O documentário original foi imaginado para ser incluído em um programa de aproximação entre os EUA e o resto da América. Nunca foi terminado. O material produzido perdeu-se por décadas.
Em 1942, o mundo estava em guerra. O governo norte-americano queria que o continente apoiasse seu esforço militar contra o Eixo, a aliança político-militar composta pela Alemanha, Itália e Japão. Havia resistências.
Orson Welles, já visto como um gênio após "Cidadão Kane", foi convidado a participar do programa de "boa vizinhança".

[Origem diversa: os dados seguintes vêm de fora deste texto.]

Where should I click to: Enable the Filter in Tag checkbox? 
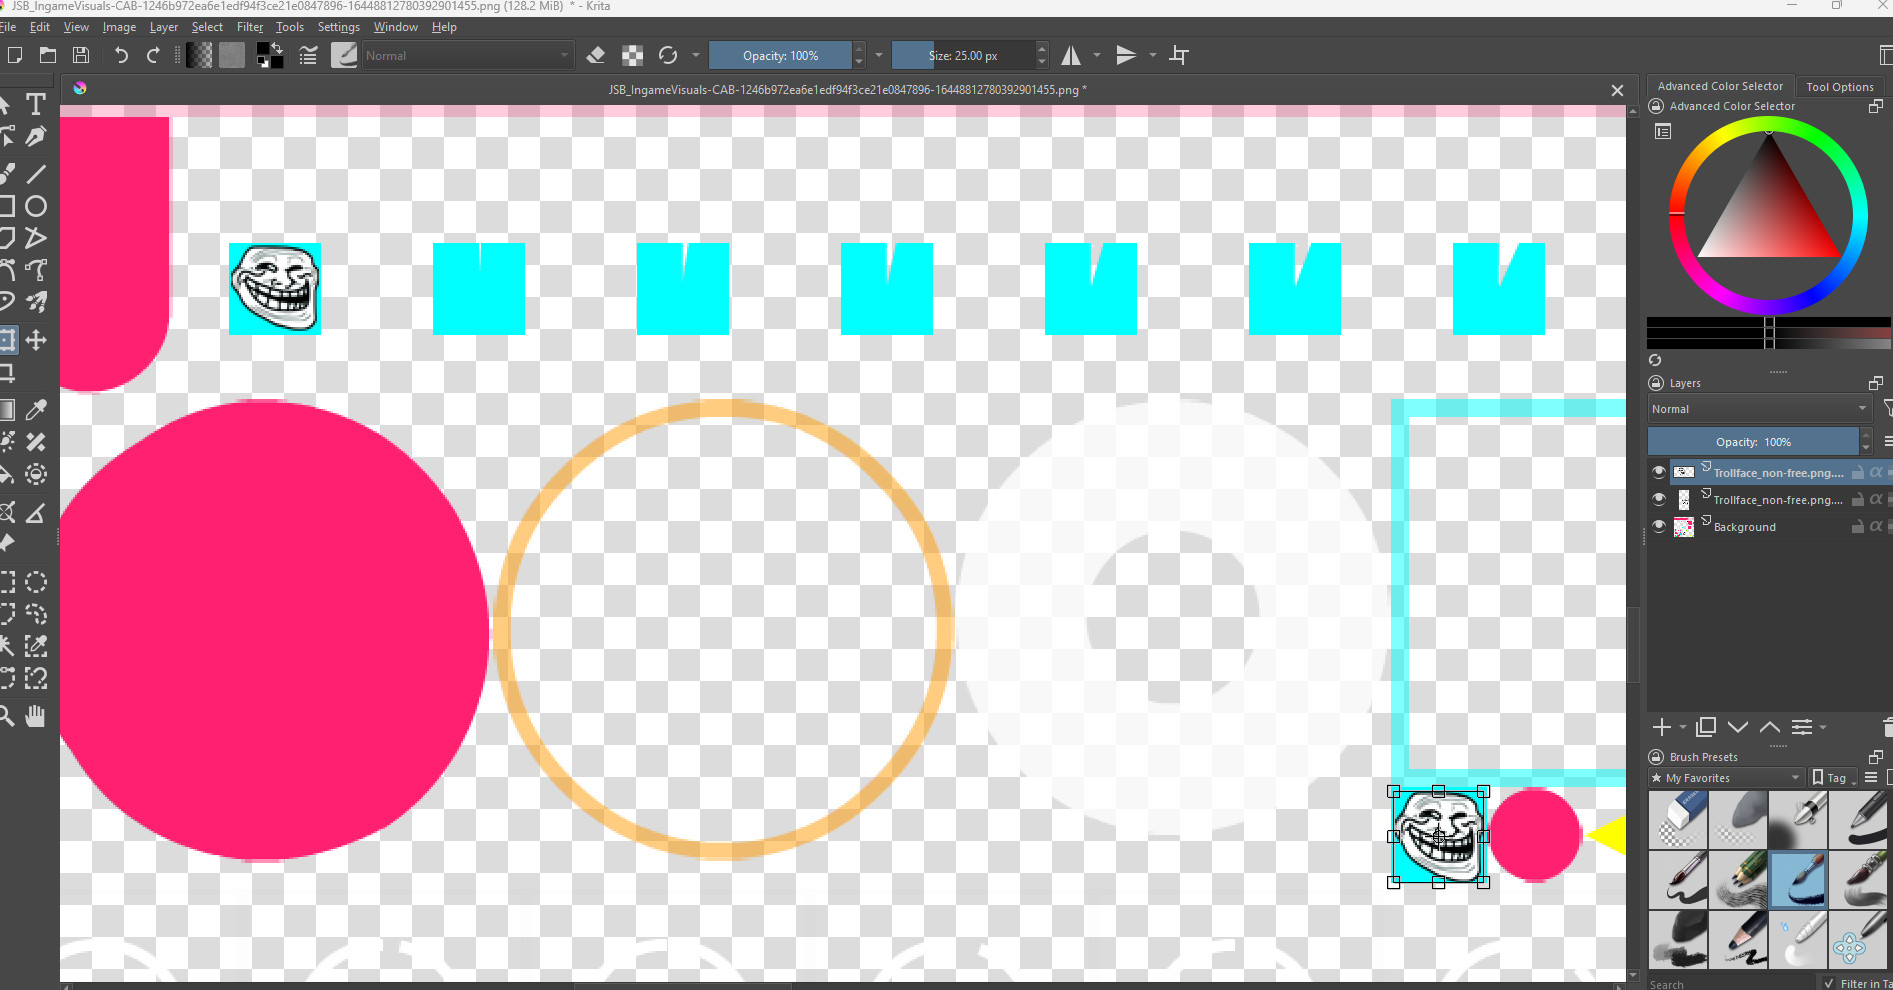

Saiu dos Estados Unidos disposto a fazer um filme que mostrasse alguns aspectos da cultura dos vizinhos. Foi mudando o projeto no meio do caminho, forçado pelas circunstâncias.
Cronologicamente, o filme começou a ser produzido no México, com a história de um tourinho e seu amigo, em uma aldeia.
Depois disso, viriam trechos sobre o Brasil, e possivelmente outros países latino-americanos. Não saiu como ele queria.
O filme que finalmente foi montado, mais de 50 anos depois, começa com uma entrevista de Welles, onde ele explica por que não conseguiu terminar o documentário. A explicação é irônica: foi um pai-de-santo.
Depois lembra dos problemas de dinheiro e conta que um golpe na produtora que o contratara mudou os destinos do filme. Não é só no Sul aqui que há golpes.
Bill Krohn, Myron Meysel e Richard Wilson passaram anos, depois de 1985, recriando, a partir da descoberta dos fragmentos de Welles, a história do filme.
O cantor Peri Ribeiro aparece junto com Grande Otelo lembrando a passagem do diretor pelo Rio. Ribeiro, filho do compositor Herivelto Martins, viu as filmagens.
Grande Otelo também estava lá. Aparece em algumas cenas em tecnicolor, filmadas no Rio em 42, recriando o Carnaval. Cenas belíssimas, quase irreais. Welles ficara fascinado pelo samba. Ficara fascinado pela música. Seu filme tornara-se uma busca do som original do continente.
Mais do que isso, transforma-se, em sua parte brasileira, em um retrato de um país desaparecido, épico, vital. Parece impossível que tudo aquilo tenha sido verdade. O que foi feito para convencer os norte-americanos acaba tendo de convencer os brasileiros.
O diretor tinha outra história: em 41, quatro jangadeiros viajaram do Ceará ao Rio para pedir a Getúlio Vargas e seu Estado Novo o reconhecimento de sua condição de trabalhadores.
Welles se interessa pela odisséia. Conhece os heróis. Quando decide refazer e filmar a chegada da jangada na baía da Guanabara, o líder, Jacaré, morre afogado.
A tragédia é o golpe final na vontade da produtora em financiar o filme. Welles fica sem dinheiro.
Sai com uma câmera na mão e uma idéia na cabeça. Filma a história dos jangadeiros. Volta ao Ceará. Produz uma obra-prima. Os habitantes do vilarejo estão lá, seus rostos marcados pelo sal estão lá. Poucos conseguiram um retrato tão forte do Brasil.